In recent years there has been some exciting work going on in universities and research centres around the world to develop new ways to convey complex information onto a single screen.
Presenting data visually is hadly new. Staff in the control rooms of power stations have been using visual representations of electricity generation and distribution for years.
Oil refineries and chemical plants rely on visual displays to keep tabs on of production. Railway signal boxes and air traffic control systems critically rely on models of the real world to keep the railways safe.
Imagine for a moment that you could select the characteristics of your new boss by adjusting three slider bars with your computer mouse – such as humour, ability, generosity and approachability. Wouldn’t that be great!
... the user can interact and even do original research using the systems provided
You will now find the idea being applied on the web. Take for example Christopher Williamson's Boulder County Dynamic Homefinder. This enables the homebuyer to select the perfect house from an estate agent’s database of available property.
By setting slider bars for distance to your workplace, the cost of the property, the number of bedrooms, the year built - it will display all the locations of matching properties on a map of the area. One neat graphic allows the user to simply access information embedded in a large database.
Pages and pages of data are effectively compressed into a single screen – isolating just the subset of information the user needs to know.
Ben Schneiderman* a professor and founder of the Human-Computer Interaction Laboratory, at the University of Maryland is one of the pioneers of visualisation.

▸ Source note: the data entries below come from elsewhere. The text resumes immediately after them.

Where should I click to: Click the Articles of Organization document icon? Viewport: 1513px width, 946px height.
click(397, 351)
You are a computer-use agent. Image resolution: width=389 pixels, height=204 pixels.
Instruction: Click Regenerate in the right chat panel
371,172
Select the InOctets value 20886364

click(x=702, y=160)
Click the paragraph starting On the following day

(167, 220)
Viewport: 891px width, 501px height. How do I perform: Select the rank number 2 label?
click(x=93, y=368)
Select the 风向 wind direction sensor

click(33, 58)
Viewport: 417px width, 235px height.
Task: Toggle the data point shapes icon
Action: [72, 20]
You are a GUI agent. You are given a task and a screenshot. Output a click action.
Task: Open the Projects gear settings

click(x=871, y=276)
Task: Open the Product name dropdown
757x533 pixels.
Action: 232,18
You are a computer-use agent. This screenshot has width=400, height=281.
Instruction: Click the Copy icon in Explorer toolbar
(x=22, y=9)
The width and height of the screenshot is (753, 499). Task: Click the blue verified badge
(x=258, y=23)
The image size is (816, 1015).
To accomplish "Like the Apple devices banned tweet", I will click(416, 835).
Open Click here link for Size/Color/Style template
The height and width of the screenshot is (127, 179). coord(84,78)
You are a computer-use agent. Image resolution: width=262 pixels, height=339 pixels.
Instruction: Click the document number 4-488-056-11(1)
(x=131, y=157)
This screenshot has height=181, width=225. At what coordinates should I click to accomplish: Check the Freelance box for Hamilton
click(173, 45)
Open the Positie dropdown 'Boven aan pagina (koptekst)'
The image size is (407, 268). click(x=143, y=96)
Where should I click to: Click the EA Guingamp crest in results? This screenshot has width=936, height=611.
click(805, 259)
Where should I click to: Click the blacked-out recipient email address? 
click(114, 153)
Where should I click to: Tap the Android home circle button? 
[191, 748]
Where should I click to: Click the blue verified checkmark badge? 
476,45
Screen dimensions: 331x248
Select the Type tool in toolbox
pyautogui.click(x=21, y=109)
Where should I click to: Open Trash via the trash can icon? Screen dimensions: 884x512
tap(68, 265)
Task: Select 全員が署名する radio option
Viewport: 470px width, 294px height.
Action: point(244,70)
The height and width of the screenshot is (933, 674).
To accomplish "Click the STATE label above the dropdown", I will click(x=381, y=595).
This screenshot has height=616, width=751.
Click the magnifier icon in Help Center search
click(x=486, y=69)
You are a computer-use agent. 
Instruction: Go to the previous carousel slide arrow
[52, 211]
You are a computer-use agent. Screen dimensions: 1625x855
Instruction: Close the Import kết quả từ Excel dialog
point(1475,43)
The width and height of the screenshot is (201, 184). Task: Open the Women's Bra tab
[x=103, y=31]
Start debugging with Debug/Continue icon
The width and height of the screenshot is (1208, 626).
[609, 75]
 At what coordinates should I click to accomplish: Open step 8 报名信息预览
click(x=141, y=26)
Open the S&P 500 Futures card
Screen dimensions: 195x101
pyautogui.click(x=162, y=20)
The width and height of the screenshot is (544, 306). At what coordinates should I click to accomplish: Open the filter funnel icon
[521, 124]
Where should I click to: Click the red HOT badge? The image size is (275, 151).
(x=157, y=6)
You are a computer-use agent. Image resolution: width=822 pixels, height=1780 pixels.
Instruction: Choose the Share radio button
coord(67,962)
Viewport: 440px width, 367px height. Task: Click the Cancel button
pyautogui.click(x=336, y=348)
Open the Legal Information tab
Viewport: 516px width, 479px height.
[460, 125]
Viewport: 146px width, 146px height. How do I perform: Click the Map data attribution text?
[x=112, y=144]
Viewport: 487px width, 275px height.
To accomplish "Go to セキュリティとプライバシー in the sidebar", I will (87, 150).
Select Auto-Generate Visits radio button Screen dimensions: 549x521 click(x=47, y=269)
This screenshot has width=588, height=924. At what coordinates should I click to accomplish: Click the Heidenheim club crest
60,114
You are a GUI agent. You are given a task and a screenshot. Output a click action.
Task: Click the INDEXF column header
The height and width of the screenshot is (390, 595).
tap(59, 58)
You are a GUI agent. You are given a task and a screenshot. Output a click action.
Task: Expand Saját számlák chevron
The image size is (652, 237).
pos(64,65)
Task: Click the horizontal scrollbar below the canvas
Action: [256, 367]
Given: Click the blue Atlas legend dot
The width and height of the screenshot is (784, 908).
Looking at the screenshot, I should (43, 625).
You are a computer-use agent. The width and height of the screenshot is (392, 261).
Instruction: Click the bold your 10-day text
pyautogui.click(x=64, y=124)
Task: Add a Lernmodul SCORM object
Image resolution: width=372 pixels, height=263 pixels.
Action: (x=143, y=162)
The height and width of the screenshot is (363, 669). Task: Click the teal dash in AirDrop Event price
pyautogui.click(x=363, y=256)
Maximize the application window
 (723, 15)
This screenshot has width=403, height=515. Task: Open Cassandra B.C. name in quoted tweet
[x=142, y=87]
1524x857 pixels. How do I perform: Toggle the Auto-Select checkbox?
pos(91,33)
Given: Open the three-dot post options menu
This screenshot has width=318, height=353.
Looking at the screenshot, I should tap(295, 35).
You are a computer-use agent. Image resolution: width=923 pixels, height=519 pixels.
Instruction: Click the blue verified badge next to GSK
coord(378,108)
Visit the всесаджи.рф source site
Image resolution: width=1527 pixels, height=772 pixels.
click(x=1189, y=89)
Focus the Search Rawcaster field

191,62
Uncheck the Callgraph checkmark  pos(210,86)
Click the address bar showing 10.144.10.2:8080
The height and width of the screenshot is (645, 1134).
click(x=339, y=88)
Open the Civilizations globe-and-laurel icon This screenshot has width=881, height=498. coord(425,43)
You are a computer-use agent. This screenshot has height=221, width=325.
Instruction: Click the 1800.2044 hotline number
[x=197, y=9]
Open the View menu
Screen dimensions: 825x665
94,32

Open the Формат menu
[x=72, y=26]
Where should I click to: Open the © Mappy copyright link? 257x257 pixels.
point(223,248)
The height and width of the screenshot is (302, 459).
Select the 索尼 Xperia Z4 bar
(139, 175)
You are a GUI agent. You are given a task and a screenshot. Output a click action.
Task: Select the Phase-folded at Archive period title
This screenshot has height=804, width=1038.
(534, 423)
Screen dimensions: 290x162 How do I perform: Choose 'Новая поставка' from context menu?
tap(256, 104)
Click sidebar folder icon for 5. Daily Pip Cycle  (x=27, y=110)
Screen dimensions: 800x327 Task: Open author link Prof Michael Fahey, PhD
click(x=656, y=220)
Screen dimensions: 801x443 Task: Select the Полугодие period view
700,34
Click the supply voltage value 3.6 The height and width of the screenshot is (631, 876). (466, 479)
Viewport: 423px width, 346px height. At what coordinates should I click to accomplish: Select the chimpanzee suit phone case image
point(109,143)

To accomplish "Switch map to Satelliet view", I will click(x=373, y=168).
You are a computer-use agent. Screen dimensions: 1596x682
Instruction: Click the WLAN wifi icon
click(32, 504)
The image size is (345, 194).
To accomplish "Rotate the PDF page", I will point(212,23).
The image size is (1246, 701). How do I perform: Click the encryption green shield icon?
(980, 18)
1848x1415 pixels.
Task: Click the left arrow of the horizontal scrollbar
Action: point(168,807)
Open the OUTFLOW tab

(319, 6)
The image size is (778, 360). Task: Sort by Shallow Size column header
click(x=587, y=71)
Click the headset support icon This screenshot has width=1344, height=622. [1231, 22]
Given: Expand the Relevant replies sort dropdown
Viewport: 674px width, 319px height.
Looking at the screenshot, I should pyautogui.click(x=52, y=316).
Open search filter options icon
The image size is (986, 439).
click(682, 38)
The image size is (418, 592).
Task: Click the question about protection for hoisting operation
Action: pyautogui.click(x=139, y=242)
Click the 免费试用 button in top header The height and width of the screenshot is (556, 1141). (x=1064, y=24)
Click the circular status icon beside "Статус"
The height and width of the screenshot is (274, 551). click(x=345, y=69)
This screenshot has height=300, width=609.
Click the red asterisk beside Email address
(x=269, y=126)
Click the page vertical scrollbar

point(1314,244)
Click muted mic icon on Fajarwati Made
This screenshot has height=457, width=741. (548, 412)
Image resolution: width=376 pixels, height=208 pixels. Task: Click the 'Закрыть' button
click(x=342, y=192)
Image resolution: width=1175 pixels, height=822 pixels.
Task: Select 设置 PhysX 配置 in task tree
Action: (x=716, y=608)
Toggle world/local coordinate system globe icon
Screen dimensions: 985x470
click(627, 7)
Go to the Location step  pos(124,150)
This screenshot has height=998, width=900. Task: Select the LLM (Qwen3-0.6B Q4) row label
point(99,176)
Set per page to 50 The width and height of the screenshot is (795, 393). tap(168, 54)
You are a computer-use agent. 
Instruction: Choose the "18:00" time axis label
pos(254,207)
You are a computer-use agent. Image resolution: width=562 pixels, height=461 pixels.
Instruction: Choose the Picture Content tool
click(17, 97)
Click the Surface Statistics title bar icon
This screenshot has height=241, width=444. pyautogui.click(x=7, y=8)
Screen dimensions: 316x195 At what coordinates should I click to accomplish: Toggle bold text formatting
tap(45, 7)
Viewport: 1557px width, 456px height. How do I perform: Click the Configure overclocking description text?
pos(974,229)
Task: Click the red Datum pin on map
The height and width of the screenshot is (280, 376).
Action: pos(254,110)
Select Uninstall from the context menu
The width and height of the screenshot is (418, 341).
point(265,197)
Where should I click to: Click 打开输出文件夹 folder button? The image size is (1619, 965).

His department has developed, zoomable interfaces that can give an overview of a large project but also allow you to zoom into any part and see the finest detail.
The department has also invented fisheye menus, treemaps and much more. We are already familiar with virtual museums, timelines, 360 degree panoramas, 3D maps, web cams, Flash animation and virtual tours. The repertoire for the communicator to convey complex ideas visually is growing all the time.
The use of imagery in this way cannot be done on paper, and gives added reason to publish on the web. The user can even be enabled to carry out original research using the systems and data provided.
It also means that words are not always the sharpest tool in the box!